Fractures of the ileum are usually easy to see until they involve the S.I. joints where there can be some confusion. Image 14 shows a diastasis of the right S.I. joint. On image 15, a closer view, it can be seen that there is also a fracture of the ileum.
Fractures across the acetabulum can be tricky to see and usually require good Judet views (45 degree obliques) to show them. Images 16 to 18 are a set of radiographs from a patient who suffered a pelvic trauma, and Judet views were used to assess the injuries. Image 16 is the straight A.P. showing the fracture through the acetabulum. Images 17 and 18 are the Judet views which were used to assess the acetabular fracture. Image 17 is the affected side rotated 45 degrees to the film and shows the acetabulum in profile, and it can be seen that this shows the fracture through the acetabulum quite well. Image 18 is the affected side rotated 45 degrees away from the film and shows the acetabulum "on face" which shows the fracture across it.
Images 19 and 20 are a good example of the importance of the Judet view. Image 19 is part of an AP pelvis of a man who had been hit on the left side by a car. It was noticed that there was a bony fragment lying adjacent to the superior lip of the acetabulum. It looks to be an os acetabulare but as it was unilateral, combined with the history, it was decided to do Judet views. Image 20 shows a fracture through the acetabulum however it does not appear to communicate with the original fragment which is likely to be a normal variant after all, and had it not been there the fracture would probably have gone unnoticed. Just occasionally luck plays a part.
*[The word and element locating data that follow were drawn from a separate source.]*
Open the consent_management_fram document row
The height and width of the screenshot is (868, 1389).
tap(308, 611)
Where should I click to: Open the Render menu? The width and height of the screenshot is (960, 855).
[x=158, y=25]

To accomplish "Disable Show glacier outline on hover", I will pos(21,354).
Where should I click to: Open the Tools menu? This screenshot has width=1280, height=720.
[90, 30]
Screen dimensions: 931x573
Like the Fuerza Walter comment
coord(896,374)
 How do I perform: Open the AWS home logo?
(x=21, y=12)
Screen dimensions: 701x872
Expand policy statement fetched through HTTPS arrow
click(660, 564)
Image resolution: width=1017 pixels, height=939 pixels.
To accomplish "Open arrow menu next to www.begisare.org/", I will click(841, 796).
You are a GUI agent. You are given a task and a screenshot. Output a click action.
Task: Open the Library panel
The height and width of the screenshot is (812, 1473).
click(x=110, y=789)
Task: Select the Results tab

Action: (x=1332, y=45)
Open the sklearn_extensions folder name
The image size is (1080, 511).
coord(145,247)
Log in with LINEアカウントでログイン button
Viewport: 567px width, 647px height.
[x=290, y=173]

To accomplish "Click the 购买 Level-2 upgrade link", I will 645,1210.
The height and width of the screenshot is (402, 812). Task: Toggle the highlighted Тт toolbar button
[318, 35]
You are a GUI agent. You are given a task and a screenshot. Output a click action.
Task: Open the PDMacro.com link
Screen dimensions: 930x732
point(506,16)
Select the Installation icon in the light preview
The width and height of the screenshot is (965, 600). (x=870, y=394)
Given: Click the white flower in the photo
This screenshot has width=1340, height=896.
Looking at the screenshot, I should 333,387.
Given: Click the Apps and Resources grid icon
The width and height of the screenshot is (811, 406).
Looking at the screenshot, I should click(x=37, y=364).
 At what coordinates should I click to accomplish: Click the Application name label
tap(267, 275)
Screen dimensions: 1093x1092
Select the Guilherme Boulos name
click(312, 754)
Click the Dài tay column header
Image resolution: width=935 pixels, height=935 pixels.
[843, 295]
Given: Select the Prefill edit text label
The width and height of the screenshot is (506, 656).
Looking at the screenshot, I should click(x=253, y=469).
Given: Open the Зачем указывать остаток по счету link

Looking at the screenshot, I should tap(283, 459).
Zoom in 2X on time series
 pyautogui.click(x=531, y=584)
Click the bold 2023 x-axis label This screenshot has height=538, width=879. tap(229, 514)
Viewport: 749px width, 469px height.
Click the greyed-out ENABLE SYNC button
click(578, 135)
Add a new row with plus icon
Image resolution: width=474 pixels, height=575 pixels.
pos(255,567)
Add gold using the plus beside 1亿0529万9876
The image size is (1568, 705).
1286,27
Images 21 to 23 are from another pelvic trauma series. Image 21 is the straight A.P. showing the fracture of both pubic and both ischeal ramii. Image 22 is the "angle up" view demonstrating the same fractures. Image 23 is the "angle down" again demonstrating the same fractures but also showing a rather nasty fragment protruding posteriorly which affected the bladder.
Image 24 is of a patient who had no history of trauma. She has got severe degeneration which has got worse over recent months, it can be seen that the joint space is severely diminished. She has ended up with a fracture of the superior acetabular lip due to wear and tear. Compare this image to image 29 of an os acetabulare.
NORMAL VARIANTS OF THE PELVIS AND HIP.
Not so much variants but plain normal, images 25 to 28 show the normal epiphyseal / apophyseal lines of the paediatric hip and pelvis. Note in image 25 , the separated lesser trochanter, the apophyseal line of the greater trochanter, the epiphyseal line of the head of femur and the unfused acetabulum. Image 26, the apophyseal line of the greater trochanter. Image 27, the apophyseal line of the iliac crest. Image 28 shows the suture between the pubic and ischeal ramii. Do not mistake these for fractures!
Image 29 shows the unusual appearance of the os acetabulare. Note, these are usually bilateral.